Mirror of Justice

A blog dedicated to the development of Catholic legal theory.
Affiliated with the Program on Church, State & Society at Notre Dame Law School.

Thursday, May 20, 2010

On the question of what "abortion" is

The Church teaches that all innocent human beings have a right not to be directly killed or killed unjustly even where the killing is not direct.  Put negatively, this is a teaching that all direct or otherwise unjust killing of the innocent is gravely morally wrong.  (In the encyclical letter Evangelium Vitae, Pope John Paul II not only strongly reasserts this teaching, but confirms that it is infallibly proposed by the ordinary universal magisterium of the Church pursuant to the criteria set forth in Lumen Gentium 25 of the Second Vatican Council,)

The prohibited action is labeled an "abortion" (in the sense falling within the condemnation and prohibition of abortion) when the individual who is killed is in the embryonic or fetal stage of development.  It is labeled "infanticide" when the individual is in the infant stage.  I point this out to make clear that the condemnation and moral prohibition of abortion is a particular instance of a general condemnation and prohibition of direct killing of the innocent and all unjust homicide.  In other contexts, the term "abortion" is used differently.  And so we sometimes refer to miscarriages as "spontaneous abortions."  Also, we sometimes say (but only at the risk of misleading people who are not familiar with the technical philosophical and theological discussions of the rights and wrongs of abortion) that "indirect abortions" that are not unjust---that is, acts that cause the death of a child in the womb where death is a foreseen and accepted but unintended side-effect of an otherwise morally permissible act---are morally permissible.  (A standard case is the removal of a cancerous gravid uterus.)
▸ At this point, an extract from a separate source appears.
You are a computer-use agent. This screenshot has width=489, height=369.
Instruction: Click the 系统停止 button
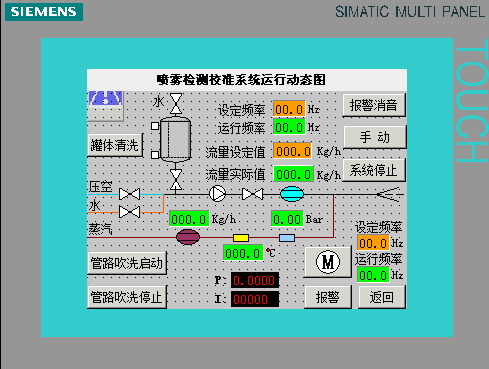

In reading the post by Professor Kaveny that Michael P. called to our attention, I wasn't entirely sure whether she was reserving the term "abortion" (as condemned by the Church) for cases of direct abortion, or also meant to include (as I would) indirect abortions that are unjust.  I think she did mean to include the latter, especially in light of her endorsement of Germain Grisez's theory of human action as applied to the analysis of abortion and killing generally (a theory I, too, endorse), and some other things she said.  Where I disagree with Professor Kaveny (and where she disagrees with Grisez) is on what she and one of her fellow dotCommonweal bloggers refer to tendentiously (and, in my view, unfairly) as Grisez's "disclaimer."  Grisez said:

"If the analysis [of abortion] proposed here should lead in practice to a judgment in conflict with the Church’s teaching, I would follow and urge others to follow the Church’s teaching. If the teaching is open to refinements in respect to its application, these must be completed by the magisterium."

I would say exactly the same thing.  I understand that Professor Kaveny and others who share her views about authority in the Church disagree, and it is an argument I'm happy to have.  I'm quite sure that Grisez's view is not to be accounted for, as Professor Kaveny proposes to account for it, as an expression of "nominalism."  It is, of course, possible that it is wrong for other reasons, though, as I say, I myself think it's right.